→ **Texto selecionado**
□ □ □ □ □

O presidente de El Salvador, Nayib Bukele, já avançou sobre o Legislativo e o Judiciário de seu país, persegue jornalistas, coleciona presos políticos e governa, há um ano, em um estado de exceção, que permite que suas forças de segurança levem para atrás das grades quem quiserem, incluindo menores de idade, muitas vezes sem julgamento prévio, deteriorando o Estado de Direito.
Durante a pandemia, nos centros de confinamento de pessoas suspeitas de estarem contaminadas com o vírus da Covid-19, Bukele já havia ensaiado a criação de lugares onde a lei não entrava, e uma pessoa poderia ser trancada por dias ou semanas sem nem mesmo fazer um exame.
A imprensa independente e organismos de direitos humanos, à época, apontavam para o uso das medidas sanitárias para controle político.

□ □ □ □ □

→ **Registros de uma coleção de dados**
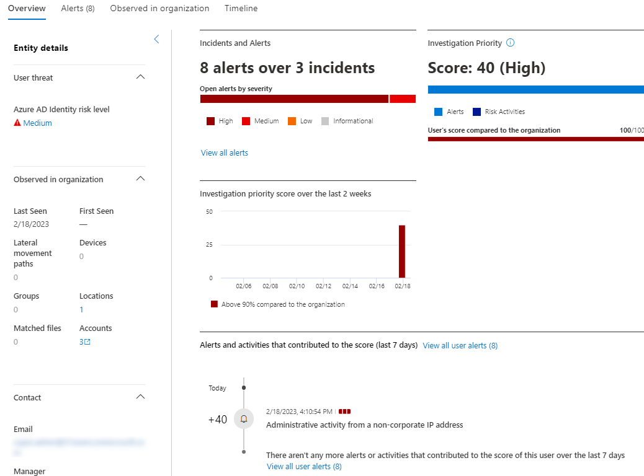The image size is (644, 476).
Task: Toggle High severity legend item
Action: [x=220, y=121]
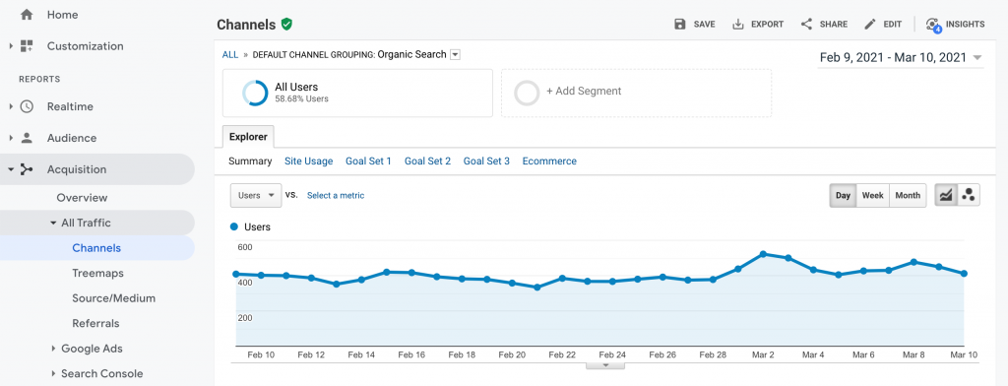Image resolution: width=1008 pixels, height=386 pixels.
Task: Click the Add Segment box
Action: (x=637, y=94)
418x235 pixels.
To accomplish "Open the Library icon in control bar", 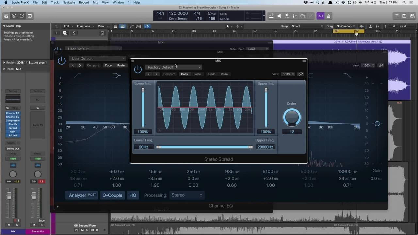I will tap(6, 16).
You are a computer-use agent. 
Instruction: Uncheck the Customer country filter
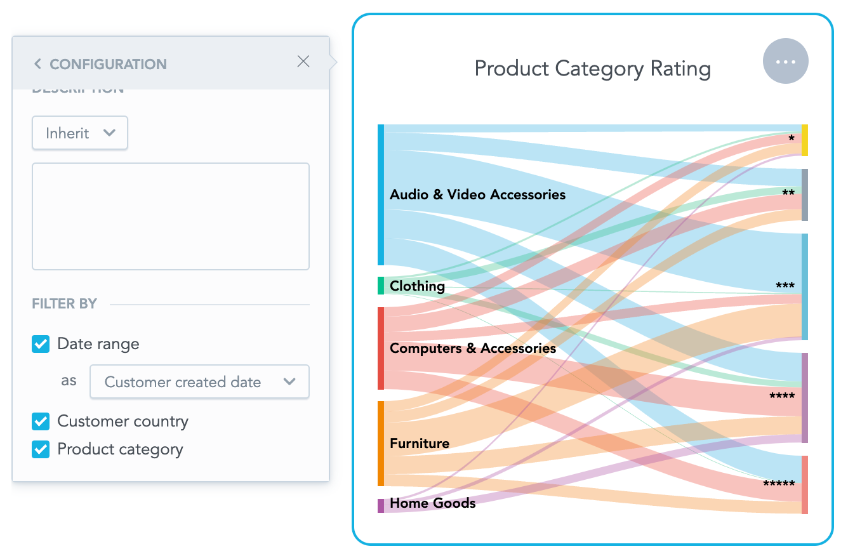41,421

□ □ □ □ □

→ **Problema a resolver**
Responda com base no texto sobre o governo de Nayib Bukele, usando a mesma letra em cada resposta:
(a) Há quanto tempo Bukele governa em estado de exceção?
(b) Durante a pandemia, em que lugares Bukele ensaiou a criação de espaços onde a lei não entrava?
(c) Quem apontava, à época, o uso das medidas sanitárias para controle político?

→ **Sua solução**
(a) Há um ano.
(b) Nos centros de confinamento de pessoas suspeitas de estarem contaminadas com o vírus da Covid-19.
(c) A imprensa independente e organismos de direitos humanos.